On the expansion front this weekend Gold Circle Films and HBO's PG rated romantic comedy My Big Fat Greek Wedding widened again via IFC Films in its 11th week with a still sexy ESTIMATED $1.9 million (+9%) at 493 theaters (+49 theaters; $3,930 per theater). Its cume is approximately $19.3 million.
Directed by Joel Zwick, it stars Nia Vardalos and John Corbett.
Miramax's PG rated comedy The Importance Of Being Earnest added theaters in its sixth week with an unimportant ESTIMATED $0.46 million (-14%) at 208 theaters (+7 theaters; $2,187 per theater). Its cume is approximately $4.9 million.
Directed by Oliver Parker, it stars Rupert Everett, Colin Firth, Frances O'Connor, Reese Witherspoon, Judi Dench and Tom Wilkinson.
Think Film's R rated dark comedy The Dangerous Lives of Altar Boys went wider in its third week with an unexceptional ESTIMATED $0.2 million at 125 theaters (+49 theaters; $1,810 per theater). Its cume is approximately $0.6 million.

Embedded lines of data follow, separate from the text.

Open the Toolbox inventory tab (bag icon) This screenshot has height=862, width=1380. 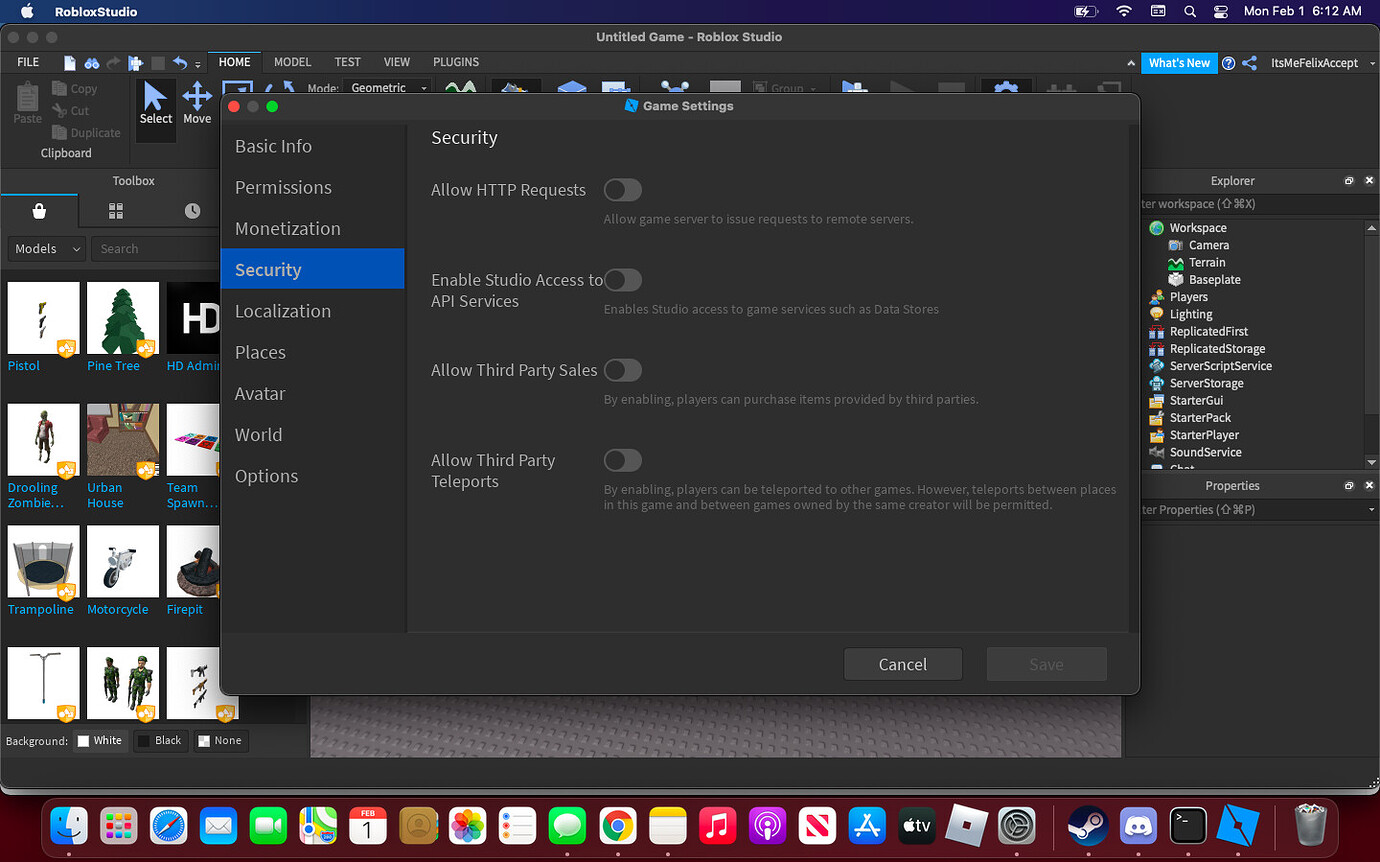coord(39,213)
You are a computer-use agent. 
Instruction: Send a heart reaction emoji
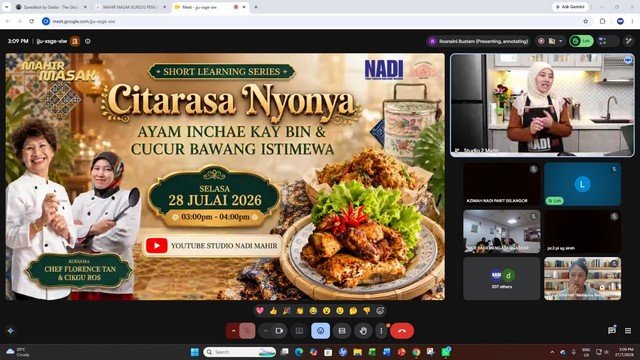point(260,311)
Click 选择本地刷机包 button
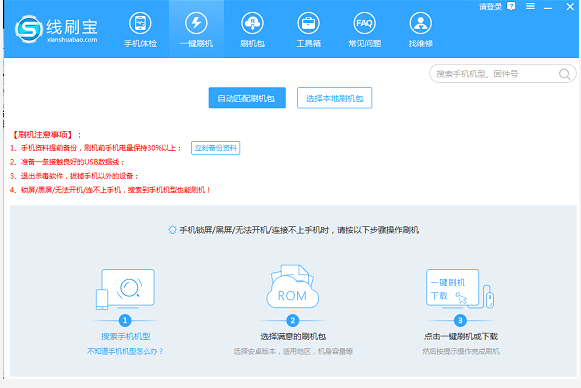Image resolution: width=581 pixels, height=388 pixels. pyautogui.click(x=334, y=98)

Directed by Peter Care, it stars Kieran Culkin.
Key films -- those grossing more than $500,000 -- took in approximately $138.12 million, up 12.63 percent from last year when they totaled $122.65 million.
Key films were down about 12.43 percent from the previous weekend of this year when they grossed $157.73 million.
Last year, Warner Bros.' opening week of A.I. Artificial Intelligence was first with $29.35 million at 3,242 theaters ($9,054 per theater); and Universal's second week of The Fast and the Furious was second with $20.05 million at 2,723 theaters ($7,365 per theater). The top two films one year ago grossed $49.5 million. This year, the top two films grossed an ESTIMATED $59.8 million.